41 Things Ministers Ought to Know (Part 2)

Coffee_cup_1
(More on the list of what ministers ought to know.  See the earlier post.)

11. Be very careful about what you say in humor.  You never know what a person has gone through in her/his early years.

12. Avoid self-pity.  You are not the only one who works hard and who doesn’t get support at work.  Nothing is more pathetic than a minister who is full of self-pity.

13. Read!  Read for comfort.  Read to be challenged.  This is essential for freshness.

14. Know that you are dispensable.  Don’t take yourself too serious.  After all, if you are hit by a Dr. Pepper truck today, the church will soon replace you.

15. Guard what comes from your mouth.  When people tell you something, it is critical that you keep their trust.  Ask yourself before speaking, “If this person knew I was about to tell what she said yesterday, would she be surprised or even hurt?”

16. Cultivate and nurture your friendships.  This work can be very, very lonely.  Your friends will help you get through.

17. Take advantage of e-mail.  It is a great way to communicate details.  However, it is no substitute for a real, face to face conversation.

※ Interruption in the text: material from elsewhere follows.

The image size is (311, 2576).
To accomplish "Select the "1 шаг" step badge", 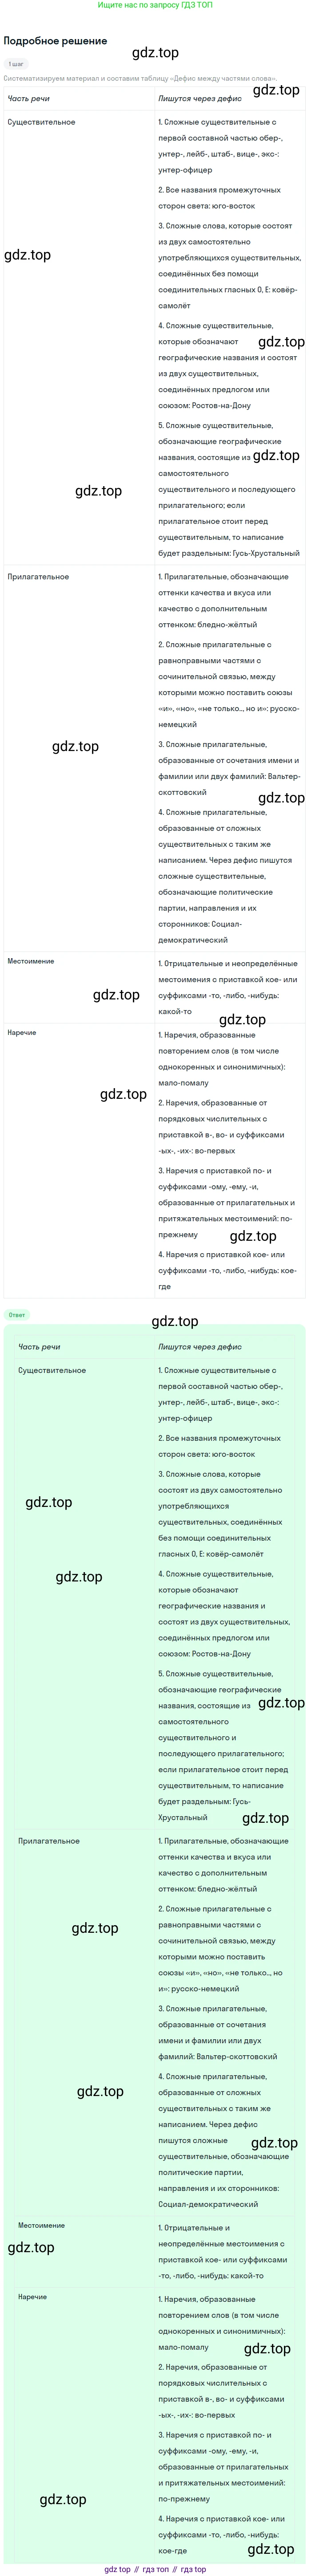I will pyautogui.click(x=16, y=64).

18. Play to your strengths.  No one can do everything well.  What do you do particularly well?

19. Know where the land mines are in the church.  Believe me—they are there. 

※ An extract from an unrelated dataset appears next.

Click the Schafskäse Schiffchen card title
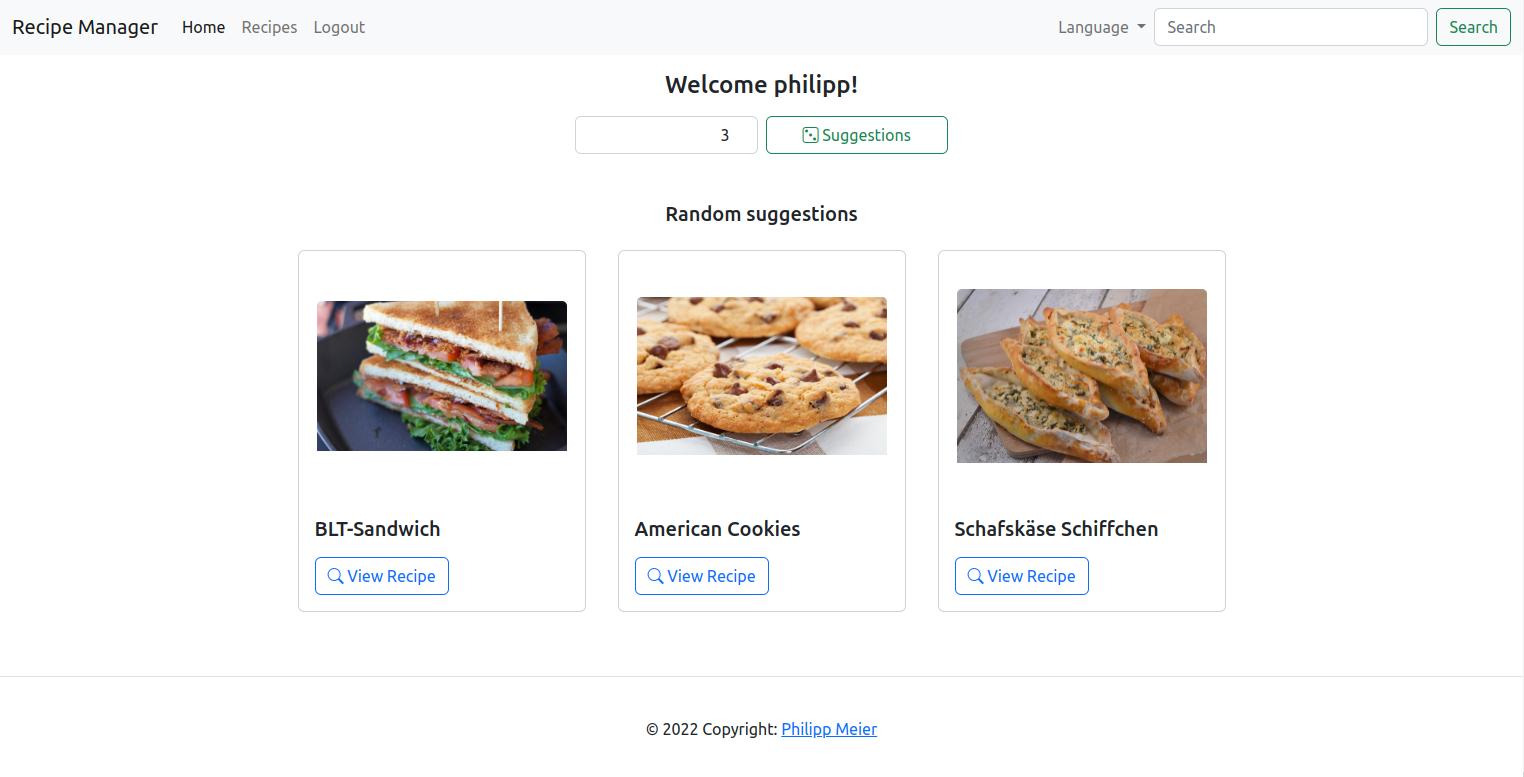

20. Stay away from anything that even remotely resembles manipulation.  Remember that love and manipulation are two very different ways of treating people.

Please note: I reserve the right to delete comments that are offensive or off-topic.

Leave a Reply

Your email address will not be published. Required fields are marked *

4 thoughts on “41 Things Ministers Ought to Know (Part 2)

  1. Greg,
    I’ve done the same kind of thing. The first time I remember saying something with humor without really thinking, I hurt a young woman’s feelings. In my effort to “get a laugh” I was not even thinking about how a woman bearing some pain could hear that.

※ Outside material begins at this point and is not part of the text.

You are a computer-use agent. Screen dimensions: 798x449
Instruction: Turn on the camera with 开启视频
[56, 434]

  2. I like your points very much. I am very disappointed in my life because I’m a pastor at heart but this never panned out. I can see from what limited experience I’ve had how what you’re saying here is so true.

  3. Thanks Ted–I know there are many others who could echo what you said. A “pastor at heart” but for a number of reasons it never panning out. Yet, God has a way of using us even when the situation we woulud have liked just doesn’t work out.